Source records →
+ + + + +
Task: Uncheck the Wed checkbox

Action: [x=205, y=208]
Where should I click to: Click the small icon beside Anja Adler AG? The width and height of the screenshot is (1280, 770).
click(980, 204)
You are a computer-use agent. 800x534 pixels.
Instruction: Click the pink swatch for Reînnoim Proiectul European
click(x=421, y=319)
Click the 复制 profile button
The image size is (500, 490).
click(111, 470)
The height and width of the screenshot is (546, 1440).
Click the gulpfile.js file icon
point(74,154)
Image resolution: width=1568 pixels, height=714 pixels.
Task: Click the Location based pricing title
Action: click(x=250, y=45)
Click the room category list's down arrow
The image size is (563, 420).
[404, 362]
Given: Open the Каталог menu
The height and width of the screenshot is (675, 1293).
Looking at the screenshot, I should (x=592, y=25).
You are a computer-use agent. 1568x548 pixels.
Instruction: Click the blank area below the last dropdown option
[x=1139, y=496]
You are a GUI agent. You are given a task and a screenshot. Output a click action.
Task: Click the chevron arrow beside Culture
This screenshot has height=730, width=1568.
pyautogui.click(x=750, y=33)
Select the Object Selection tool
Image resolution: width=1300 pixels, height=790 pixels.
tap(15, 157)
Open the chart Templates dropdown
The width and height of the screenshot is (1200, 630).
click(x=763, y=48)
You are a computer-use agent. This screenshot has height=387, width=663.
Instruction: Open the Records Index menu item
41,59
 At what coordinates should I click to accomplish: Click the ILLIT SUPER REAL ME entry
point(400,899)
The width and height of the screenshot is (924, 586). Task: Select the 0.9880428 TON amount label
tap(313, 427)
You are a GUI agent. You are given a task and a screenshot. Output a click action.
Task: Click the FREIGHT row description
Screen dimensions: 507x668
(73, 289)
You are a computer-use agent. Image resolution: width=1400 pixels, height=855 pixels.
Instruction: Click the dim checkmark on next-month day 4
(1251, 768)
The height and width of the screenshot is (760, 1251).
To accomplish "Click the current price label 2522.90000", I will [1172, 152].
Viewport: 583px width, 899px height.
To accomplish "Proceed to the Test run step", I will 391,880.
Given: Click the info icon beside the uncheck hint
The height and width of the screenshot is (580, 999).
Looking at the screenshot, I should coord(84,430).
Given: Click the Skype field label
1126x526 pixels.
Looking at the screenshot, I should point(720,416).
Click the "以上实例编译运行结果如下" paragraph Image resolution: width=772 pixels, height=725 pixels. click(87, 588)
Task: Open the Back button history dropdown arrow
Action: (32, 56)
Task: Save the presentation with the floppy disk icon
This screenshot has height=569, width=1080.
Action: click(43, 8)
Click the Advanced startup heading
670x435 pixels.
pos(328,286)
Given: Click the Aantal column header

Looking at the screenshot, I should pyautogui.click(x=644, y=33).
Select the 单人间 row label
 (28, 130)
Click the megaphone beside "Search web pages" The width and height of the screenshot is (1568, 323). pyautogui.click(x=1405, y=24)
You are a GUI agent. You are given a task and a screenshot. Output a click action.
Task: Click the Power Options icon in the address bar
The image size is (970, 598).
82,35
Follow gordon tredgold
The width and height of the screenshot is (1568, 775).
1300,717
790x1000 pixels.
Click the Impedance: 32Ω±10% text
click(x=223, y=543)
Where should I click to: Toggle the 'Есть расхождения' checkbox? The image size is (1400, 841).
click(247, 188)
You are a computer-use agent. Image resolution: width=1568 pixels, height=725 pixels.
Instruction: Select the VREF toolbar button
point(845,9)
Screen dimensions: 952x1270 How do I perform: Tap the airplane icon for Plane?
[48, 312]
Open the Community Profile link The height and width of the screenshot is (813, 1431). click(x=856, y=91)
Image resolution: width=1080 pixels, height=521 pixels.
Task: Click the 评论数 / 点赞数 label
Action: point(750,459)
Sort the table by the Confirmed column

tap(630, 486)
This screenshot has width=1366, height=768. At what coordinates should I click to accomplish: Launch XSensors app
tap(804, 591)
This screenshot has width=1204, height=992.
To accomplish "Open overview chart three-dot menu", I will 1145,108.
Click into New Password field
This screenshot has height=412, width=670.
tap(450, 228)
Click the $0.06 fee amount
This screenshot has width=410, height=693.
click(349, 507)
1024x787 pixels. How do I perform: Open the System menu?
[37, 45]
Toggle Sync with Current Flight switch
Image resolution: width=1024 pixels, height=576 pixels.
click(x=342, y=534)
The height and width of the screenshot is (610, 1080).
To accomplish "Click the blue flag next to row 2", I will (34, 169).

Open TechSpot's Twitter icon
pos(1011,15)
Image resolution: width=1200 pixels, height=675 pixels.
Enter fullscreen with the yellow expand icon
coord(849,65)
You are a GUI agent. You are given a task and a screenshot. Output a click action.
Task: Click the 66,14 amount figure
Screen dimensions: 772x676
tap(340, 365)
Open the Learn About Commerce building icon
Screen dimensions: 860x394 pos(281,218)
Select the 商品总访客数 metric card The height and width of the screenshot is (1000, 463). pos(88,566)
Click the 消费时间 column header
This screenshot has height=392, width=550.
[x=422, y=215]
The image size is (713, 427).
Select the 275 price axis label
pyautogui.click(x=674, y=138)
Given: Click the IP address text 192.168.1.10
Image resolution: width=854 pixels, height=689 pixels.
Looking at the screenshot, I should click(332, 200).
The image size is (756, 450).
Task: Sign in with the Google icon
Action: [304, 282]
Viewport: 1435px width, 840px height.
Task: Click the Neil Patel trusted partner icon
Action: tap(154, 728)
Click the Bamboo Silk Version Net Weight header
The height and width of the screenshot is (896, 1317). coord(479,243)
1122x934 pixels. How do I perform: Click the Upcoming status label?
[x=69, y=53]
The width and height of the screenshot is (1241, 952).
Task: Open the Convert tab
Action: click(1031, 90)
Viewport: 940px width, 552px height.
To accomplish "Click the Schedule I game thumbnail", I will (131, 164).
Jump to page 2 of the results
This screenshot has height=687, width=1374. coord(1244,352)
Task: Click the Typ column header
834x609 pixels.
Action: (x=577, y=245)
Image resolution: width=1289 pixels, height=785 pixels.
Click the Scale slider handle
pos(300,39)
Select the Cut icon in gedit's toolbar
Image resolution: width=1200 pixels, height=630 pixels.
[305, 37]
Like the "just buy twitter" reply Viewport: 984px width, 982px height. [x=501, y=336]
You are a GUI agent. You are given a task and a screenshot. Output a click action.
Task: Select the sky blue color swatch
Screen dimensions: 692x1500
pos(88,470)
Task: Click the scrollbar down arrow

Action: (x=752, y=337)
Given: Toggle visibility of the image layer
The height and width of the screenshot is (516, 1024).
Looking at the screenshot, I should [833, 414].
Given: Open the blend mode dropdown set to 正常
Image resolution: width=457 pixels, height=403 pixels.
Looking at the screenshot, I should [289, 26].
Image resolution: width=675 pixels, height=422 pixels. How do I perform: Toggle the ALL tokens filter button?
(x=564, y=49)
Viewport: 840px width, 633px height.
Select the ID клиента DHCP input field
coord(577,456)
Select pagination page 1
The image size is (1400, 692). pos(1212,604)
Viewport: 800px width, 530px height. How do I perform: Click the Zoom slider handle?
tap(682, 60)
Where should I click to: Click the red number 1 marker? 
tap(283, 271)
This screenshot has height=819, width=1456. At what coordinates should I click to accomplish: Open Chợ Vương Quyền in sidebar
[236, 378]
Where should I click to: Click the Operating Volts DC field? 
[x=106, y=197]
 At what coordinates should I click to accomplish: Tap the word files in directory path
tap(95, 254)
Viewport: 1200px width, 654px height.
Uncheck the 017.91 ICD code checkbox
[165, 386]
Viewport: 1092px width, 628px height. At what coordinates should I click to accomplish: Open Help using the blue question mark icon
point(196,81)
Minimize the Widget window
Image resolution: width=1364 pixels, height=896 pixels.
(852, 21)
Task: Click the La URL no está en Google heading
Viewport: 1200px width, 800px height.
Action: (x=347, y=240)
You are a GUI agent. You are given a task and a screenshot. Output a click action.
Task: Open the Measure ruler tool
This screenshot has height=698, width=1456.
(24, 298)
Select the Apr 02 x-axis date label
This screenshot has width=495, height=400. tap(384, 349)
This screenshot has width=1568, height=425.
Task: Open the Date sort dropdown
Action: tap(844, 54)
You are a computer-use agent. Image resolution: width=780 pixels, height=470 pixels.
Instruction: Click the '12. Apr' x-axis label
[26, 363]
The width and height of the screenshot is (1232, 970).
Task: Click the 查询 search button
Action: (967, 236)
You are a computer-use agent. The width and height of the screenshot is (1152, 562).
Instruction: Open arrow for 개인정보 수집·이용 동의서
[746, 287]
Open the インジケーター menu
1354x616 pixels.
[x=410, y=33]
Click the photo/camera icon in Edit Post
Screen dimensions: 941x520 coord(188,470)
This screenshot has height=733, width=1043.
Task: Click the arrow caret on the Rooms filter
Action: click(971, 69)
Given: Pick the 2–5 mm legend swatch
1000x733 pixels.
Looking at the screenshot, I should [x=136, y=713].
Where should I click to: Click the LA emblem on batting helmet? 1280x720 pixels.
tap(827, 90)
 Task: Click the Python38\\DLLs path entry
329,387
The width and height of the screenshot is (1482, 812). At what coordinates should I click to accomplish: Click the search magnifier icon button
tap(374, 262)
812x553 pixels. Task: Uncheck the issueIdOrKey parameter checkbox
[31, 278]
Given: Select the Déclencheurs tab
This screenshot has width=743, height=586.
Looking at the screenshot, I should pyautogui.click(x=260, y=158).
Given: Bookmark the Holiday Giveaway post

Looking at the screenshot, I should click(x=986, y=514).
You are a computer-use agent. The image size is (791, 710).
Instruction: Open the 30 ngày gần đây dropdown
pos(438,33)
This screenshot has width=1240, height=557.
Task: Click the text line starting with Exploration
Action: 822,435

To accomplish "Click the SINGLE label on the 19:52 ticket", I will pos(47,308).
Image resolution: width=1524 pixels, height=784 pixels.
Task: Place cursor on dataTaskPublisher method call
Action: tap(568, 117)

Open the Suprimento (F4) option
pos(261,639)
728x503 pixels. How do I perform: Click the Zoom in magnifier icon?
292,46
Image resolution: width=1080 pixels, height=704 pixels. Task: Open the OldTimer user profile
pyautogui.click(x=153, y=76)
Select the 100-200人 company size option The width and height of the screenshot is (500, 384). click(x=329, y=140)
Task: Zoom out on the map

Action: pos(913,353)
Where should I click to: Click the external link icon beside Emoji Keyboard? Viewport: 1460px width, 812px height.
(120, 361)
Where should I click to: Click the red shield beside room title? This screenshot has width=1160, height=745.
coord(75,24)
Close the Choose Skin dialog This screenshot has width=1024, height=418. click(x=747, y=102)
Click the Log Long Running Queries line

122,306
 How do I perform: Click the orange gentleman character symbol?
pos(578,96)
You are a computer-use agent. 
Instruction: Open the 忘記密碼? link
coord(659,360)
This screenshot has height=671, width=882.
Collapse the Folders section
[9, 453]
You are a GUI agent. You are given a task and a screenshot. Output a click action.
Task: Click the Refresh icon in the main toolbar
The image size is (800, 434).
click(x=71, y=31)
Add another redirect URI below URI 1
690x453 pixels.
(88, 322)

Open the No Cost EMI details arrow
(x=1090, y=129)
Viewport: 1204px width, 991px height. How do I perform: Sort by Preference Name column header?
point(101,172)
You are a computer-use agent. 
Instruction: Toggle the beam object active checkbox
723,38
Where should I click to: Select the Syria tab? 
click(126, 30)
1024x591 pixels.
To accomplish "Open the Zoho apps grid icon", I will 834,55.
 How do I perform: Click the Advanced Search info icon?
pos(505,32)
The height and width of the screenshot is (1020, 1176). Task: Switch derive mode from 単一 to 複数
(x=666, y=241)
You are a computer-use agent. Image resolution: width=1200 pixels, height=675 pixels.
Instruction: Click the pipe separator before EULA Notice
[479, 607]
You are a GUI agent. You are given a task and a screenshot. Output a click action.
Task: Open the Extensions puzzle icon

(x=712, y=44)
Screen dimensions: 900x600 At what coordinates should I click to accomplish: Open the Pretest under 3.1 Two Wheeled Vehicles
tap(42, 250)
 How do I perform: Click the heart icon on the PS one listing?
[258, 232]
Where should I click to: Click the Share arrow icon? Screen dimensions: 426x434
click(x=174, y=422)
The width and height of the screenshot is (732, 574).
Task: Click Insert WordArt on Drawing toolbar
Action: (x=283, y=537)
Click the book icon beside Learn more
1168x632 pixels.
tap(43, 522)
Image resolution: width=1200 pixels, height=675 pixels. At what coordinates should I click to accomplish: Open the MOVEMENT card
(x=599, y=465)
+ + + + +
Action item → Make an exact copy of each line, beginning at the one containing "Viewport: 1204px width, 991px" and ending with the last line of the data, and of no other line.

Task output →
Viewport: 1204px width, 991px height. How do I perform: Sort by Preference Name column header?
point(101,172)
You are a computer-use agent. 
Instruction: Toggle the beam object active checkbox
723,38
Where should I click to: Select the Syria tab? 
click(126, 30)
1024x591 pixels.
To accomplish "Open the Zoho apps grid icon", I will 834,55.
 How do I perform: Click the Advanced Search info icon?
pos(505,32)
The height and width of the screenshot is (1020, 1176). Task: Switch derive mode from 単一 to 複数
(x=666, y=241)
You are a computer-use agent. Image resolution: width=1200 pixels, height=675 pixels.
Instruction: Click the pipe separator before EULA Notice
[479, 607]
You are a GUI agent. You are given a task and a screenshot. Output a click action.
Task: Open the Extensions puzzle icon

(x=712, y=44)
Screen dimensions: 900x600 At what coordinates should I click to accomplish: Open the Pretest under 3.1 Two Wheeled Vehicles
tap(42, 250)
 How do I perform: Click the heart icon on the PS one listing?
[258, 232]
Where should I click to: Click the Share arrow icon? Screen dimensions: 426x434
click(x=174, y=422)
The width and height of the screenshot is (732, 574).
Task: Click Insert WordArt on Drawing toolbar
Action: (x=283, y=537)
Click the book icon beside Learn more
1168x632 pixels.
tap(43, 522)
Image resolution: width=1200 pixels, height=675 pixels. At what coordinates should I click to accomplish: Open the MOVEMENT card
(x=599, y=465)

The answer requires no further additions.